The Big Thumbs Up (Part One) – Mt Xenicus(1912m)

“On a Mish” #17 The Big Thumbs Up (Part One) – Mt Xenicus(1912m). Mt Aspiring National Park. 13.1.2011. If you are into climbing mountains and you look at one over and over again, then eventually you have to have a go at climbing it! One of the most iconic images of the Routeburn Track is that of Lake Harris and Mt Xenicus(1916m) from Harris Saddle(1255m)…

I always looked at Mt Xenicus(1916m) as a giant ‘thumbs up’ when first seen while hiking from Lake MacKenzie to Routeburn Falls. It’s an image I’m sure a lot of people have permanently etched into their minds. This huge thumb has helped motivate a few clients for the last leg of the journey down to Routeburn Falls Lodge, after a long day battling the weather on the Hollyford Face. For some this is the most adventurous place they have ever been, and it can seem a daunting challenge if the weather is against you on the most exposed part of the Routeburn Track.

The wander down from Harris Saddle(1255m) was always one of the best parts of the entire Routeburn Track to me, and the glorious views seen while hiking never disappointed either me or the clients I was guiding.

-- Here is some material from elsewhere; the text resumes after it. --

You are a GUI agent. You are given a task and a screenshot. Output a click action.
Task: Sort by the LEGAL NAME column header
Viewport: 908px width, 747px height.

It was really only a matter of time before I climbed the mountain, and during the summer of 2011 all the pieces of the puzzle conveniently fitted into place. A friend who used to work on the track with me was now the Ranger / Warden at Routeburn Flats Hut, and this offered a comfortable and unique head start on a climb of Mt Xenicus(1912m).

Routeburn Flats is a grand location that often gets missed. Sitting at the base of Routeburn Falls, the hut is usually overlooked while people continue up the hill to Routeburn Falls Hut (one of the best locations for a DoC hut in the country). I made my way along the track from the Routeburn Shelter as a cool southerly breeze cleared the last of the clouds in the sky. I was blessed with outstanding weather from the word go, and the sky remained clear for the next five days (a real treat in this rain-soaked part of the world). My quiet meander eventually took me to Routeburn Flats, and I was there in time to see the sunset show. Over a couple whiskeys, my bro Josh and I watched the snow on Mt Somnus(2293m) turn pink with the last of the day’s light. A very special place, and a very good spot to begin our assault on the mountain that was looming over the backdoor of Routeburn Flats Hut.

Early-ish the next morning we were off, following the track up to Harris Saddle, passing Routeburn Falls Lodge/Hut in the dim light of dawn. Our plan was to cross the outlet of Lake Harris, and make our way into the basin on the south side of the mountain.

Crossing the icy water of the lake’s outlet was a great way to wake us up, and clear the head before the uphill travel really began. The climb began with rocky gullies, until small snow patches took us to a point where we climbed out onto the mountain’s broad shoulder. Route finding was reasonably easy on the shoulder / west ridge, with the drop either side increasing dramatically the higher we got.

Alpine scrambling led to a narrow rock chimney, and to fit in the chimney we had to lean back so our packs wouldn’t get caught on the tight gap in the rock. With a drop of around 400m to the rock rubble in the south face basin below, leaning back really played tricks with the mind. Moves like this are always going against your own instincts which tell you to lean towards the safety of the mountain, and get you thinking about what challenges await higher up the mountain…

Happy and High Up on Mt Xenicus(1916m)

New Zealand. What a place to explore!